──────── Kutipan Teks

Transformasi keagamaan

Talal Asad menyebut perubahan seperti ini sebagai secular formations atau discursive tradition. Fenomena budaya/tradisi tidak selalu dipandang sebagai sesuatu yang tidak statis, tetapi dilihat sebagai gejala yang terus berkembang dalam proses diskursif.

Melihat transformasi berkuda muslimah pun demikian. Dia tidak bisa dipandang sebagai tradisi yang “kehilangan makna asli,” tetapi lebih sebagai proses negosiasi di mana tradisi tetap hidup dengan cara yang berbeda dalam berbagai kondisi sosialnya. Artinya, muslimah berkuda harus dilihat sebagai sesuatu yang bergerak dari tradisional ke modern. Mereka mencoba melakukan proses yang terus dinegosiasikan dalam berbagai konteks sosial, budaya, politik, dan keagamaan di sekitarnya.

Jika selama ini berkuda hanya boleh dilakukan oleh atlet profesional dengan aturan busana ketat yang oleh kelompok hijrah terlihat berbenturan dengan norma syariat karena tidak menutup aurat. Dengan makai kacamatan Asad, maka muslimah berkuda yang memakai abaya dan cadar boleh bebas melakukan yang sama dengan misi dan tujuannya.

────────────────

- **Petunjuk**
Bagaimana bunyi bagian teks tentang transformasi berkuda muslimah dari "Transformasi keagamaan" sampai dengan "keagamaan di sekitarnya." jika "muslimah" diganti dengan "perempuan muslim"?

──────── Entri Data

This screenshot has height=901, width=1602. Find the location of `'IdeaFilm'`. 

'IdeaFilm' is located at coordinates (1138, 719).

────────────────
──────── Entri Data

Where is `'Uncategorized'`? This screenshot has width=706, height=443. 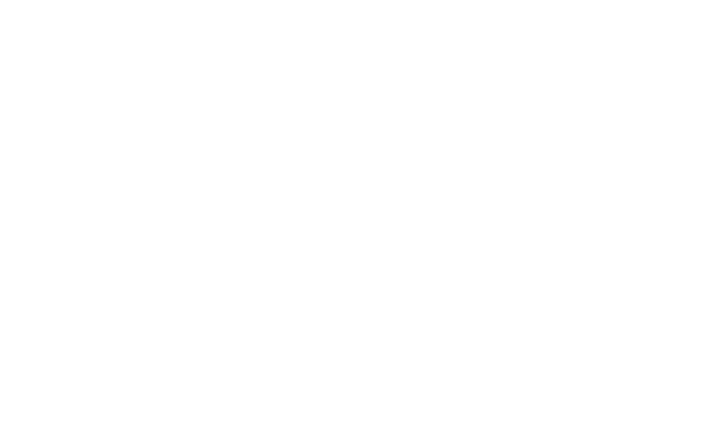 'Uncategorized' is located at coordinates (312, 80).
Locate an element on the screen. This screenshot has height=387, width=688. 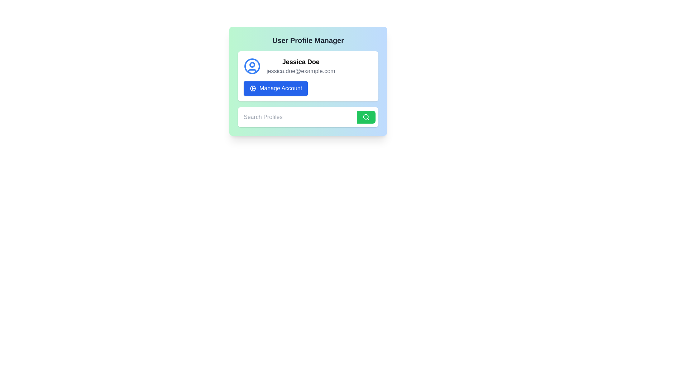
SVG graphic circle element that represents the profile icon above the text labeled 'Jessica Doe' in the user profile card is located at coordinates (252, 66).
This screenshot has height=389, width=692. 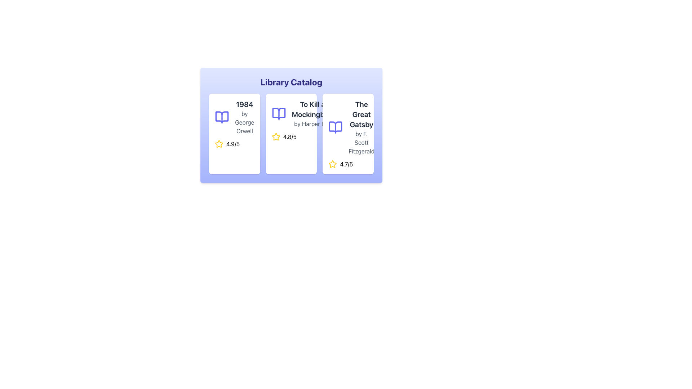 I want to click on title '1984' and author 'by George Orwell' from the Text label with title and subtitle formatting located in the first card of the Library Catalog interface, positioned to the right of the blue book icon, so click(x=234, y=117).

────────────────

- **Jawaban Tugas**
Transformasi keagamaan

Talal Asad menyebut perubahan seperti ini sebagai secular formations atau discursive tradition. Fenomena budaya/tradisi tidak selalu dipandang sebagai sesuatu yang tidak statis, tetapi dilihat sebagai gejala yang terus berkembang dalam proses diskursif.

Melihat transformasi berkuda perempuan muslim pun demikian. Dia tidak bisa dipandang sebagai tradisi yang “kehilangan makna asli,” tetapi lebih sebagai proses negosiasi di mana tradisi tetap hidup dengan cara yang berbeda dalam berbagai kondisi sosialnya. Artinya, perempuan muslim berkuda harus dilihat sebagai sesuatu yang bergerak dari tradisional ke modern. Mereka mencoba melakukan proses yang terus dinegosiasikan dalam berbagai konteks sosial, budaya, politik, dan keagamaan di sekitarnya.